• _TAREFA 1_: No texto sobre Frei Agostinho, durante quanto tempo se diz que ele viveu?
• _TAREFA 2_: Com base no texto sobre Frei Agostinho, diga se cada afirmação está de acordo com ele, respondendo sim ou não e citando as palavras do texto que o decidem. (a) Na biografia de Frei Agostinho há mais zonas obscuras do que claras. (b) O texto apresenta Frei Agostinho como uma múmia embelezada pela devoção. (c) O texto sugere tomar Frei Agostinho como uma espécie de Virgílio que nos guia.

• _DOCUMENTO DE ORIGEM_:
____________
De Frei Agostinho resta-nos tanto a poesia quanto os parcos relatos das quase oito décadas em que viveu. Vulto largamente mitificado em escritos de vária ordem e proveniência é, ainda agora, um ser cuja biografia tem demasiados campos obscuros, bem mais numerosos do que aqueles onde a claridade nos deixa ver com nitidez. Se mantivermos um convívio intenso com os seus poemas, reconheceremos não obstante que o seu pensamento não nasceu de “uma alminha de Deus, nua como na hora do nascimento, a dar-se, sem querer e sem saber, em versos da mais ingénua e viva emoção religiosa”9 . Vale a pena tê-lo sempre ao nosso lado, seja como objecto de estudo, seja (sobretudo) como elevador de reflexão ou, mesmo, como uma espécie de Virgílio, guiando-nos na nossa Commedia e num consequente processo de revisão, de mudança de vida e de aproximação ao “amor que move o sol e as mais estrelas”10. Se assim fizermos, perceberemos que não estamos a venerar uma múmia embelezada pela devoção com sucessivas camadas de cera, mas temos junto de nós um dos maiores da nossa poesia, um dos grandes da literatura, do pensamento e da espiritualidade europeias.
____________
• _REGISTOS DE DADOS_:
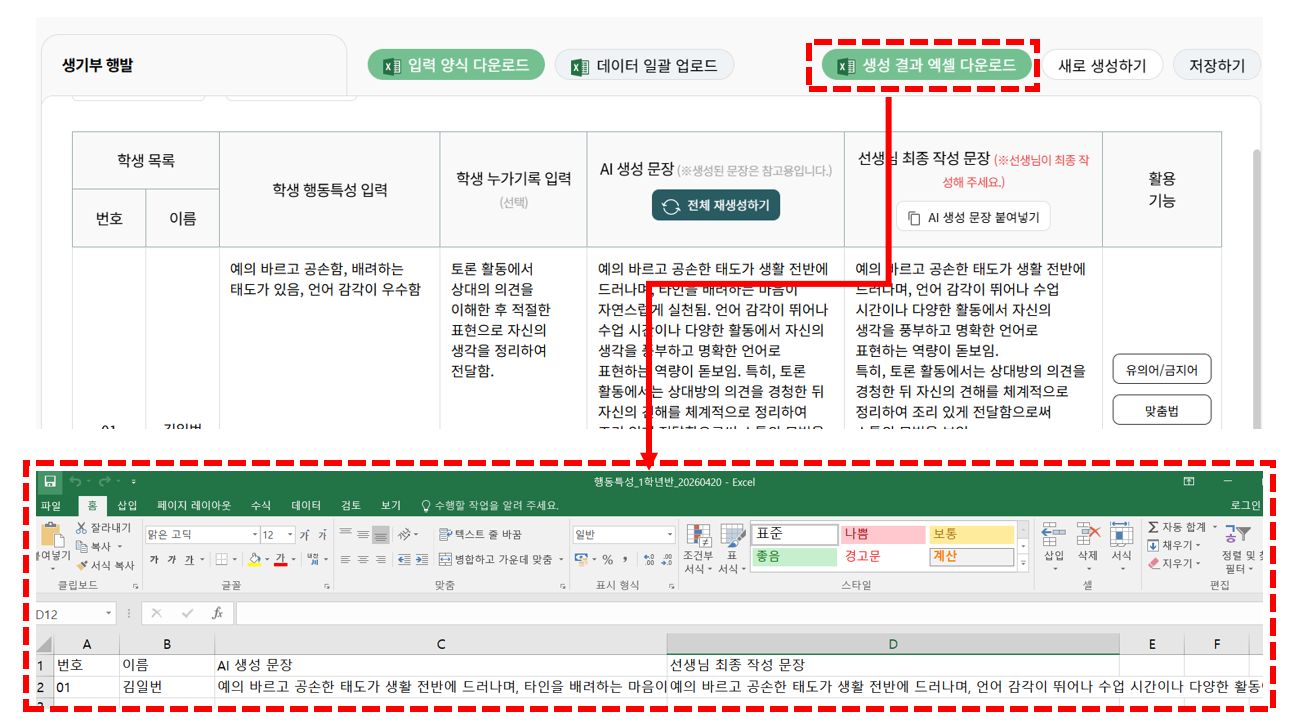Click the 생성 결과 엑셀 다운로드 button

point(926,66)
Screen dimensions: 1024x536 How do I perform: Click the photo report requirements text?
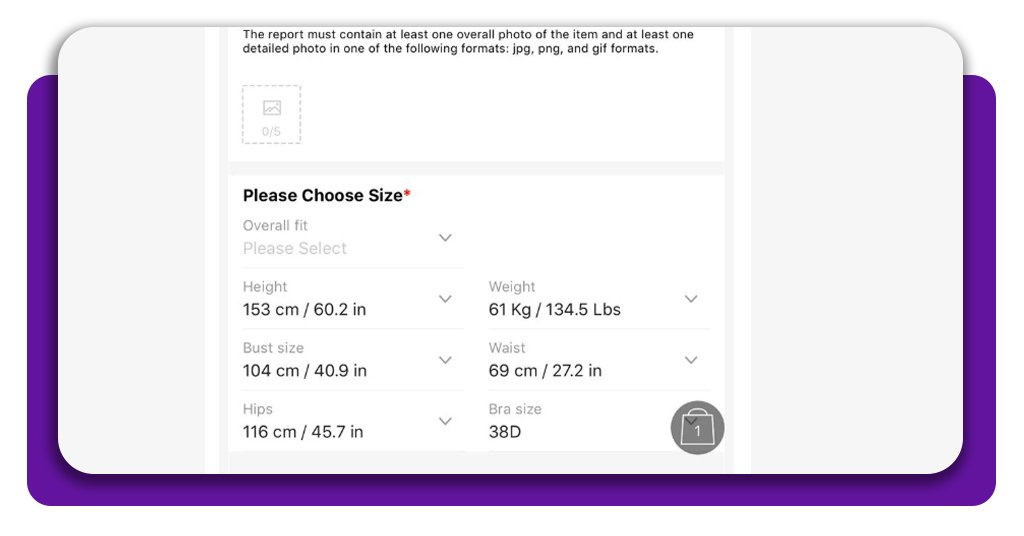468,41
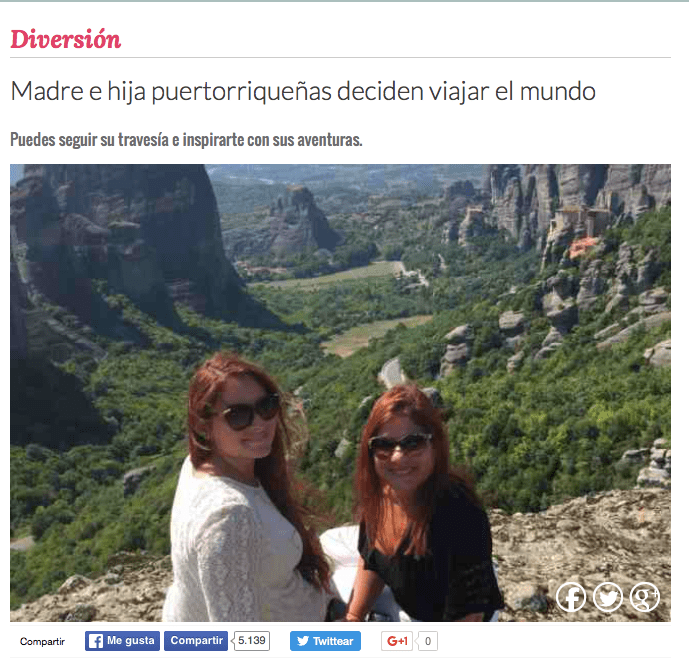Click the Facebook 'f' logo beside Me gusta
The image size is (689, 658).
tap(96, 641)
____________
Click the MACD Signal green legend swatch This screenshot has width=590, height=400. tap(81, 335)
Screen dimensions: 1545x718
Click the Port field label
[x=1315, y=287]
____________
• _RESOLUÇÃO DA TAREFA 1_: Quase oito décadas.

• _RESOLUÇÃO DA TAREFA 2_:
(a) Sim: "tem demasiados campos obscuros, bem mais numerosos do que aqueles onde a claridade nos deixa ver com nitidez".
(b) Não: "não estamos a venerar uma múmia embelezada pela devoção com sucessivas camadas de cera".
(c) Sim: "como uma espécie de Virgílio, guiando-nos na nossa Commedia".